| WORK ITEM |
Show each line of the data below in which "agent" occurs.

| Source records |

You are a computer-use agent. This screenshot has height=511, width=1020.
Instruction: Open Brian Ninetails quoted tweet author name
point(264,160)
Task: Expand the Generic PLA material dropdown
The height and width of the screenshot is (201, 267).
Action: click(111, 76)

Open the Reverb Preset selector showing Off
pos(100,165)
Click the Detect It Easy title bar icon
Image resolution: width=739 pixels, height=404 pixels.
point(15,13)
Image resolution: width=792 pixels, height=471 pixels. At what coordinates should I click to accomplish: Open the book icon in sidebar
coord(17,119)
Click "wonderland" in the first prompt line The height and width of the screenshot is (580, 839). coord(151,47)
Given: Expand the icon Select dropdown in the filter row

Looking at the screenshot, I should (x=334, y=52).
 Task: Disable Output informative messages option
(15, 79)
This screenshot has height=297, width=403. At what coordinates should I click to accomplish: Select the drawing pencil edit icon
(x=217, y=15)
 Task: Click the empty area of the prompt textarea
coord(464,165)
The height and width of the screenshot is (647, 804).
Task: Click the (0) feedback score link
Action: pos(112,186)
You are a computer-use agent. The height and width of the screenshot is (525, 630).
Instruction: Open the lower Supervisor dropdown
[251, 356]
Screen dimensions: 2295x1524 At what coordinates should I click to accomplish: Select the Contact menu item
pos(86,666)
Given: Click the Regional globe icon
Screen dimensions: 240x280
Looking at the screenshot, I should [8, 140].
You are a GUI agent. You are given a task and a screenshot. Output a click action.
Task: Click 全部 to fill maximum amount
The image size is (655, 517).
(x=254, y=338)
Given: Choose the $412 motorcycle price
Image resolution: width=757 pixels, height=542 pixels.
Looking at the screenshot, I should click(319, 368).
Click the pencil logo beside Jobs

| WRITTEN SOLUTION |
You are a computer-use agent. This screenshot has height=511, width=1020.
You are a computer-use agent. The height and width of the screenshot is (525, 630).
You are a GUI agent. You are given a task and a screenshot. Output a click action.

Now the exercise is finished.